ISIS Fighters from Iraq

And here is another not so fun fact from Northern Iraq: Despite all that you have read about “foreign fighters” who have joined ISIS, a vast majority of the people in Kirkuk Province who have come to fight with ISIS were local Sunnis, who saw ISIS as a force protecting them from the pro-Iranian Shiite government in Baghdad. Or, they were more impoverished Sunnis who saw joining ISIS as a way of gaining power over wealthier, upper-class Sunnis.

Also, many Sunni tribes in the Mosul area split, with some members joining ISIS and others not. Kurdish intelligence officials tell me there will be a lot of revenge against those Sunnis who joined ISIS, exacted by those who didn’t — if and when ISIS is defeated. Women from Iraq’s Yazidi sect who were captured and raped by ISIS fighters and eventually escaped to refugee camps in Kurdistan have told Kurdish relief workers that in more than a few cases they were raped, not by some foreign fighters from Chechnya or Libya, but by Iraqi Sunnis from their own hometowns. “They will never trust their neighbors again,” an aid worker told me.

I don’t know anymore what is sufficient to eradicate ISIS — and create a decent order in its place — but it is obvious what is necessary: The struggle between Sunnis and Shiites, fueled by Saudi Arabia and Iran, has to be tempered.

‘No Easy Option’

ISIS is a rocket whose guidance system is a direct descendant of the puritanical, anti-Shiite, anti-pluralistic Saudi Wahhabi ideology, and its fuel system is a direct reaction to Shiite Iran’s aggressive push to keep Iraqi Sunnis permanently weak.

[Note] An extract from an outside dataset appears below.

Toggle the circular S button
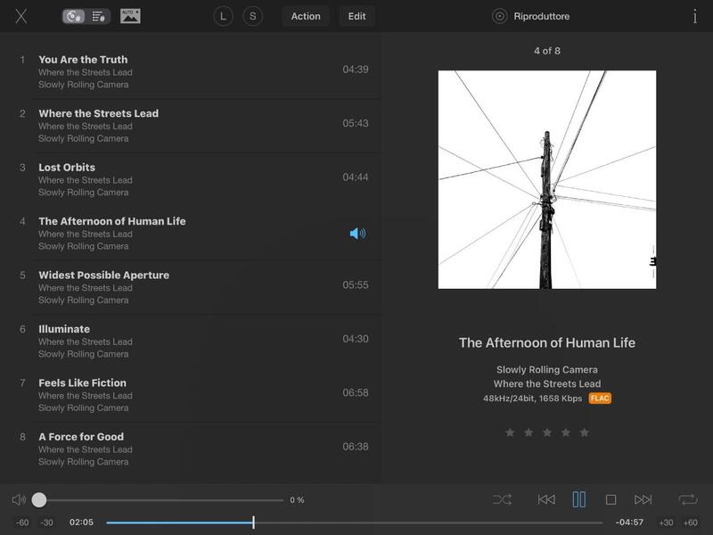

As long as Iran and Saudi Arabia are going at it, there will always be another ISIS. Which is why the “peace process” the Middle East needs most today is between Saudi Arabia and Iran.

But just waiting for that is no easy option, either. The impossible is impossible to ignore because ISIS is wicked and wickedly smart. The longer it hangs around, the more dangerous it becomes. Britain’s Independent newspaper recently reported that ISIS militants were plotting to take a Belgian nuclear scientist hostage in order to get access to Belgium’s nuclear research facility.

Obama is probably doing about the best one can with ISIS: Degrade it, contain it and downplay it, and keep nudging Sunnis and Shiites to come to their senses. But I have a bad feeling about the ISIS boys. They are networked and they have cast off all civilized norms. And we don’t have the answer for them.

It takes a village. Only Arabs and Muslims can truly take down and delegitimize ISIS and right now their village is too divided, angry, ambivalent and confused to do it.